Я плачу пять долларов, художник нам ее заворачивает, мы забираем картину и медленно идем к нашему бунгало.
— Я беспокоюсь.
— Из-за чего? Из-за своего живота? Еще рано.
— Дурак! Мне кажется странным, что за десять дней мы ни разу не поссорились! Ни разу. Все дни вместе и ни одной ссоры.
— Уж лучше скажи: все ночи вместе, и мы всегда занимались…
Джин резко поворачивается ко мне, лицо у нее жесткое.
— Всегда занимались любовью! Не сердись, пожалуйста, не надо так на меня смотреть. Именно это я и собирался сказать. Все ночи вместе, и всегда занимались любовью.
— Да, да, конечно.
— Хотя… Извини меня, Джин. Мы все время трахались, это лучше передает суть.
Я убегаю.
— Кретин, значит, ты все же хочешь поссориться!
Джин бежит за мной. Я быстро открываю дверь бунгало и заскакиваю внутрь. Скоро вбегает и она.

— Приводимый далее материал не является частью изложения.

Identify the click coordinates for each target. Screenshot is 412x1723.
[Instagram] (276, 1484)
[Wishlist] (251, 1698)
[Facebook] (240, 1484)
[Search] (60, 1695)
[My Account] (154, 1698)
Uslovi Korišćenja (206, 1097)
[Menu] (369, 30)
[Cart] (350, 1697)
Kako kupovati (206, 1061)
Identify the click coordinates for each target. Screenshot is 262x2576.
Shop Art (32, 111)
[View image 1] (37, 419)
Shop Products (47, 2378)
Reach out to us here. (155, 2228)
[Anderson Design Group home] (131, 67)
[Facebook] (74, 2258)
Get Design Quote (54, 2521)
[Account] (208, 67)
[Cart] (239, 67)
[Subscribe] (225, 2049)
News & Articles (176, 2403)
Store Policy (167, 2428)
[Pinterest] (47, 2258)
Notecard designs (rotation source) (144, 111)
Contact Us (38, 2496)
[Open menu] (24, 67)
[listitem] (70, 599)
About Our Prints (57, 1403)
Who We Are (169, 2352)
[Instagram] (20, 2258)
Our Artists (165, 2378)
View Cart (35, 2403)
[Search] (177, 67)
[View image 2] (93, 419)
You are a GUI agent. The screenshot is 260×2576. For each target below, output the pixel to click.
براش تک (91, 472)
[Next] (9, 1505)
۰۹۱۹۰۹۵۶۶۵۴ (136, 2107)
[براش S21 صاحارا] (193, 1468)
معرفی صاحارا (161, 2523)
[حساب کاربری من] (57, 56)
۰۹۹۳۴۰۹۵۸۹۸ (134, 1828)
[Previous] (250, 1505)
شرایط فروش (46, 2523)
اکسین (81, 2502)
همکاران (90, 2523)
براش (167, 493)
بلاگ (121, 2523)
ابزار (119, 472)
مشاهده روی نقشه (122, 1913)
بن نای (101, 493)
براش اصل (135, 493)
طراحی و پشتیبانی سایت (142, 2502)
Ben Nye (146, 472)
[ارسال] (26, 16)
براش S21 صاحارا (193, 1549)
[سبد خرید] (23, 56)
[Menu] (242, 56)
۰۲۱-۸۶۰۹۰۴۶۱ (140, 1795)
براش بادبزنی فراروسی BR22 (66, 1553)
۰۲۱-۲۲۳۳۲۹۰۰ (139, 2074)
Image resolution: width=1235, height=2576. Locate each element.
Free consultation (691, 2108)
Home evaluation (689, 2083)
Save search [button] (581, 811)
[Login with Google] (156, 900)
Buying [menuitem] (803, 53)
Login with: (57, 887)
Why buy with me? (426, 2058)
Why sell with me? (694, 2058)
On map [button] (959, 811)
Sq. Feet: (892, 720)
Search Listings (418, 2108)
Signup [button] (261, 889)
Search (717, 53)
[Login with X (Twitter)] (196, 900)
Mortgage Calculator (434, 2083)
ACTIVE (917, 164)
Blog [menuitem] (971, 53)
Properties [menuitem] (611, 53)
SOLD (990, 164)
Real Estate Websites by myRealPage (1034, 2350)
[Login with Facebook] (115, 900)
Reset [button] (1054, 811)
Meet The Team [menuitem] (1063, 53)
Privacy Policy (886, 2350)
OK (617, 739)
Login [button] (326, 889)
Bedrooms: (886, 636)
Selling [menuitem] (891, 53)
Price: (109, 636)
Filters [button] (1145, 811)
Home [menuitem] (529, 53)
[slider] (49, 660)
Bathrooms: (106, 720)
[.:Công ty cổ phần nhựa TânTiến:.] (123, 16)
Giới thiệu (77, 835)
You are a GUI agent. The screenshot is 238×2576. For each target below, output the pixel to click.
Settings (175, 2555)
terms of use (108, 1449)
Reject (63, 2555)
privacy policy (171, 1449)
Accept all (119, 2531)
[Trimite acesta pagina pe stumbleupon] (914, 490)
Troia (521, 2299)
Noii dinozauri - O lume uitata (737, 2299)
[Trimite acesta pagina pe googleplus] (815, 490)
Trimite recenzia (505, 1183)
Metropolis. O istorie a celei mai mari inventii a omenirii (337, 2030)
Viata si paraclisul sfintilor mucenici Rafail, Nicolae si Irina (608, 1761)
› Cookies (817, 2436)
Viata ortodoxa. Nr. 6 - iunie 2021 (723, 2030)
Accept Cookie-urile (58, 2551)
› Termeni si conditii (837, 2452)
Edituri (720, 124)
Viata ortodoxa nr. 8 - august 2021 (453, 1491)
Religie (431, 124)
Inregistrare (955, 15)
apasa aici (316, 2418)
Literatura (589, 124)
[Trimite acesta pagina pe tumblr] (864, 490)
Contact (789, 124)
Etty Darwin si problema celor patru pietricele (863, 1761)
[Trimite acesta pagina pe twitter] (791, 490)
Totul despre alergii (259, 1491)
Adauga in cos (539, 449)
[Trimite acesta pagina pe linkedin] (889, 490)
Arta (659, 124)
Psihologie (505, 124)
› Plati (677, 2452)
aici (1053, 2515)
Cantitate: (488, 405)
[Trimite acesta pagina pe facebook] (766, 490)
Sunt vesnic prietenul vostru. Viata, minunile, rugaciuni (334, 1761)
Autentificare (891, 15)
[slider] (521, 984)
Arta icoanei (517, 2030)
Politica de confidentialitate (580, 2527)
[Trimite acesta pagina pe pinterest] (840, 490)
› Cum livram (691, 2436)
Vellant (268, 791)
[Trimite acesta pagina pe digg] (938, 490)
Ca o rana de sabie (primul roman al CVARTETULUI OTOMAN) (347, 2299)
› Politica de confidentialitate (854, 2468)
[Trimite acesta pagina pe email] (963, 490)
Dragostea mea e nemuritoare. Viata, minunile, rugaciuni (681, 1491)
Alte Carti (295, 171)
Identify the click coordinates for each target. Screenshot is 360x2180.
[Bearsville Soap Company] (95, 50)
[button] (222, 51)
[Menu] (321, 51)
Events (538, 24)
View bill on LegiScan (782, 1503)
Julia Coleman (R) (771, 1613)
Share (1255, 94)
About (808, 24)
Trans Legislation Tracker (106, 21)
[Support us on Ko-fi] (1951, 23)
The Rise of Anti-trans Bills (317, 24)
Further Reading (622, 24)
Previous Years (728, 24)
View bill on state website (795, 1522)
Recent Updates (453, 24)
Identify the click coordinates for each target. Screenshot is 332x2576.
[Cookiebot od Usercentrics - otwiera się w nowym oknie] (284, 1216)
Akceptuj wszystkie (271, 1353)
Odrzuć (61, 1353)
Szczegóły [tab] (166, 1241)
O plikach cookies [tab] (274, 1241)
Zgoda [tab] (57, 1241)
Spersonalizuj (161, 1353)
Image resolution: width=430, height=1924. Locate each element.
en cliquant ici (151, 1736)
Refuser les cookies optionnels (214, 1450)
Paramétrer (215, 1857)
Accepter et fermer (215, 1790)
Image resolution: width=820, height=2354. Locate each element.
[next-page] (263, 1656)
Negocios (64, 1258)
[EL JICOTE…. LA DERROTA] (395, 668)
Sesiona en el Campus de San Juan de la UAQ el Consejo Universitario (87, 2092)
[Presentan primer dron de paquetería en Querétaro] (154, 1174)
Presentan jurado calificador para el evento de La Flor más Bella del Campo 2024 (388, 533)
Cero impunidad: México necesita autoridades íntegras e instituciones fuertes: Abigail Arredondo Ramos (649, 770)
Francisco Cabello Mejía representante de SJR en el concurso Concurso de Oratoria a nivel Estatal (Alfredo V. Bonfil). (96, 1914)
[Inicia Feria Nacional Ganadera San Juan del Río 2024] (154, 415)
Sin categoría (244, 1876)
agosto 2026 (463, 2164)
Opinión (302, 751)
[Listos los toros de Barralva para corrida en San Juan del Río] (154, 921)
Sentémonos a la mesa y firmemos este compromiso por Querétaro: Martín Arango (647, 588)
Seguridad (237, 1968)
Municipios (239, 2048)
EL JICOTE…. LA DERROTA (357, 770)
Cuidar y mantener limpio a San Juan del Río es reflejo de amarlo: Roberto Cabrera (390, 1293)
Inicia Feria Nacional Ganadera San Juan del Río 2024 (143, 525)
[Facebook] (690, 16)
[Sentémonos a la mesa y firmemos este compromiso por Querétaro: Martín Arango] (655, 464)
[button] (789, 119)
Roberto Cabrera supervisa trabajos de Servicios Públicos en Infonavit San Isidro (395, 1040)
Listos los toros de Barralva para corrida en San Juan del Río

— Так ты хочешь поссориться.
— Нет, смотри… — я указываю на окно. — Уже темно. Уже поздно — если мы собрались ссориться, то давай завтра днем, — я притягиваю ее к себе. — Потому что ночью…
— Ночью? — повторяет за мной Джин.
— Мы занимаемся любовью. Будем называть это так, как ты хочешь.
— Ну, хорошо.
Джин улыбается. Я целую ее. Она очень красивая. Я немного отстраняюсь от ее лица. И тоже улыбаюсь.
— Но зато сейчас мы будем трахаться!
Она снова бьет меня. Но тут же мы погружаемся в свежие простыни, пахнущие морем. И, трахаясь, занимаемся любовью.